# Exercise prompt
In the Hadoop pull request comment, which annotation does the change add to the putObjectDirect method?

# Source
+ + +

You are viewing a plain text version of this content. The canonical link for it is here.
Posted to common-issues@hadoop.apache.org by GitBox <gi...@apache.org> on 2020/08/10 13:48:47 UTC

[GitHub] [hadoop] steveloughran commented on a change in pull request #2207: HADOOP-17074 Optimise s3a Listing to be fully asynchronous.

steveloughran commented on a change in pull request #2207:
URL: https://github.com/apache/hadoop/pull/2207#discussion_r467906968



##########
File path: hadoop-tools/hadoop-aws/src/main/java/org/apache/hadoop/fs/s3a/S3AFileSystem.java
##########
@@ -2244,8 +2263,9 @@ public UploadInfo putObject(PutObjectRequest putObjectRequest) {
    * not be saved to the metadata store and
    * fs.s3a.metadatastore.fail.on.write.error=true
    */
+  @VisibleForTesting
   @Retries.OnceRaw("For PUT; post-PUT actions are RetryTranslated")
-  PutObjectResult putObjectDirect(PutObjectRequest putObjectRequest)
+  public PutObjectResult putObjectDirect(PutObjectRequest putObjectRequest)

+ + +

# Source excerpt
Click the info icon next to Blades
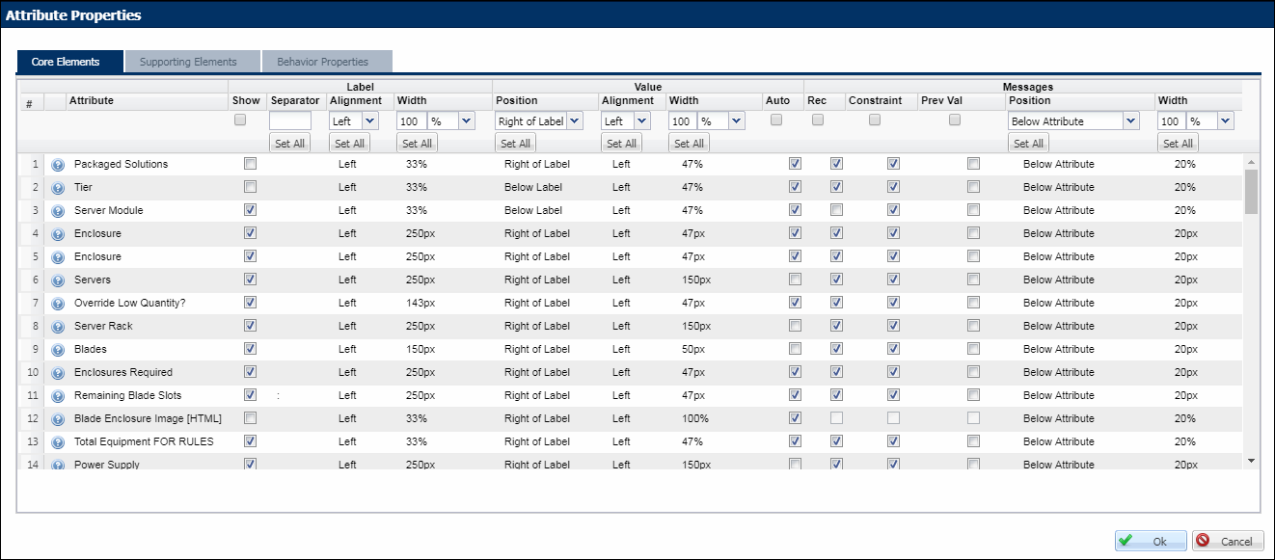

+ + +

# Task answer
@VisibleForTesting